[[ Information, beginning ]]
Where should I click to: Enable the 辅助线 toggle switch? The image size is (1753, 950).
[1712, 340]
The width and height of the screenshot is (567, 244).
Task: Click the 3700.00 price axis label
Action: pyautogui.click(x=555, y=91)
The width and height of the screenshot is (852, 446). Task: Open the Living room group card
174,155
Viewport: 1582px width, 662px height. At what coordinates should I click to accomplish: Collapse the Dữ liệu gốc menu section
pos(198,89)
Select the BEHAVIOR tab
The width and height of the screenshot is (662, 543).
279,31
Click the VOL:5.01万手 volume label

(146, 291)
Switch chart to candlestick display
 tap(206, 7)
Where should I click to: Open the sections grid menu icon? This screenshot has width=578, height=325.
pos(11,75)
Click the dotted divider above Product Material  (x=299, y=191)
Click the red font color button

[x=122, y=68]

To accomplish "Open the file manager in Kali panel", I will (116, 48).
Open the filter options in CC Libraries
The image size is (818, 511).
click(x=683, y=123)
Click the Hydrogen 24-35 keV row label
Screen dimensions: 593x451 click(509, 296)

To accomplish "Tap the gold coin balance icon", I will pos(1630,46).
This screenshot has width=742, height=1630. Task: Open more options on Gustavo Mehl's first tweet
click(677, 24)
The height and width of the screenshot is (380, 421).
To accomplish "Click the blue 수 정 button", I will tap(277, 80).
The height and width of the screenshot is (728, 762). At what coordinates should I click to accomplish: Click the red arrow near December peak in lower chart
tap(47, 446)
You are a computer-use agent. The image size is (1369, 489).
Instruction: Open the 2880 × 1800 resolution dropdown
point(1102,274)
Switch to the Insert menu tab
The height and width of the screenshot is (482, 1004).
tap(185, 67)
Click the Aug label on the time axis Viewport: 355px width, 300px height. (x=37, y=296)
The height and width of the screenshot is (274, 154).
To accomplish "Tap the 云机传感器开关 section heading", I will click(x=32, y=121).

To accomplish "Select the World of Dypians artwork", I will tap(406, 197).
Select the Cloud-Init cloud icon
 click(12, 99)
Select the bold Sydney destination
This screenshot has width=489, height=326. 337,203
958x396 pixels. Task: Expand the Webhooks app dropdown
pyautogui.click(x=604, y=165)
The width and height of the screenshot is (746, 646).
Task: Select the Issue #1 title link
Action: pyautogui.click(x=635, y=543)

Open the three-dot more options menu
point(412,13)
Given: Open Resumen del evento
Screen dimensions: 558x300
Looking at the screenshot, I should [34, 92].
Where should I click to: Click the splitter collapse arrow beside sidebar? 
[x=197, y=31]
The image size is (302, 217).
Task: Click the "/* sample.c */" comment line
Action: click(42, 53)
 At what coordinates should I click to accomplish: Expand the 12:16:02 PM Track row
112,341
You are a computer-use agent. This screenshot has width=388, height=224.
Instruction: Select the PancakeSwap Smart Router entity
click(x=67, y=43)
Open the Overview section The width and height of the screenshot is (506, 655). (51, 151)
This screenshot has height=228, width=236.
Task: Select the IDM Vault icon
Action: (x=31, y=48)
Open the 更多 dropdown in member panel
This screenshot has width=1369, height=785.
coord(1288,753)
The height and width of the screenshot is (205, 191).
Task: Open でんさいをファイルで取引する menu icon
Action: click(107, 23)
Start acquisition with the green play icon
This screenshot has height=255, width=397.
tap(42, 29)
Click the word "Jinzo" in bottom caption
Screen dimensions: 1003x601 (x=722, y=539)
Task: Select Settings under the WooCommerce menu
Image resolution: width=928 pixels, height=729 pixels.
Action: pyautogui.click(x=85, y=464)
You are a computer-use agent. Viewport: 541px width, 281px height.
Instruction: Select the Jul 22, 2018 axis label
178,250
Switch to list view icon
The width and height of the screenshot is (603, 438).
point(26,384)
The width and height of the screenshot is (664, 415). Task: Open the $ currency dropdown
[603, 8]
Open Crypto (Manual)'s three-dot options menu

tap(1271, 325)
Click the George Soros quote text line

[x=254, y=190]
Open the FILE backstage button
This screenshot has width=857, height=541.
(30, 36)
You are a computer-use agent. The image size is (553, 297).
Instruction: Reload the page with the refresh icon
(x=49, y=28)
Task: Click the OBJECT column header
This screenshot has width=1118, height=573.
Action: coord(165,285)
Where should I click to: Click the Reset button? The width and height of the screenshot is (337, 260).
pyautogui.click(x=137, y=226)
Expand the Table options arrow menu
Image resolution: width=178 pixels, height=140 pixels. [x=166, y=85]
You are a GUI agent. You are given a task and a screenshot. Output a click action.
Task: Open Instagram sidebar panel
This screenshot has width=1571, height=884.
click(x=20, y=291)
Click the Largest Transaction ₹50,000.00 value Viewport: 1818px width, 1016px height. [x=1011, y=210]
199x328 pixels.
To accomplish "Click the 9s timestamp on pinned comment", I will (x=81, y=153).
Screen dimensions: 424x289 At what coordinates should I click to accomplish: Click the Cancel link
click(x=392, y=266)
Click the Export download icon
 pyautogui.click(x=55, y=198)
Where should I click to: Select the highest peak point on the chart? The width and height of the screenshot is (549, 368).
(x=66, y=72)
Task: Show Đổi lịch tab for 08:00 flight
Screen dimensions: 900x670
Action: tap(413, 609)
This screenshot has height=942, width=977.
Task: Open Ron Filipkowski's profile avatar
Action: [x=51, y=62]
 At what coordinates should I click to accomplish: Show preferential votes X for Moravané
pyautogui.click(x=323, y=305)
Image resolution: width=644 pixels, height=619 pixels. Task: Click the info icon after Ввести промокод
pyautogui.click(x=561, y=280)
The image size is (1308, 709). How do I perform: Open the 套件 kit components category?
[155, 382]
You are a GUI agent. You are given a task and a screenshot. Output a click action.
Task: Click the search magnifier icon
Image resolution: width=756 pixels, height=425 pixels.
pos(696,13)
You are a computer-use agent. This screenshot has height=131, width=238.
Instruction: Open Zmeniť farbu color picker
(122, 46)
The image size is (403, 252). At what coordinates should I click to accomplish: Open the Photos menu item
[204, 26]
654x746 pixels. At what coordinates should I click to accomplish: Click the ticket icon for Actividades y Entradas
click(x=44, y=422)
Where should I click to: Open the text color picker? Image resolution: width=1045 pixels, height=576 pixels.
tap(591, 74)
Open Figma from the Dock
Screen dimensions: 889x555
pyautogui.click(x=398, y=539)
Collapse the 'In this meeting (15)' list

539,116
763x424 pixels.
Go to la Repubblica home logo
[[ Information, end ]]
- Problem statement -
Reproduce the lines from the one with "Instruction: Open Zmeniť farbu color picker" to the end of the data exactly, leaving out every earlier line.

- Written solution -
Instruction: Open Zmeniť farbu color picker
(122, 46)
The image size is (403, 252). At what coordinates should I click to accomplish: Open the Photos menu item
[204, 26]
654x746 pixels. At what coordinates should I click to accomplish: Click the ticket icon for Actividades y Entradas
click(x=44, y=422)
Where should I click to: Open the text color picker? Image resolution: width=1045 pixels, height=576 pixels.
tap(591, 74)
Open Figma from the Dock
Screen dimensions: 889x555
pyautogui.click(x=398, y=539)
Collapse the 'In this meeting (15)' list

539,116
763x424 pixels.
Go to la Repubblica home logo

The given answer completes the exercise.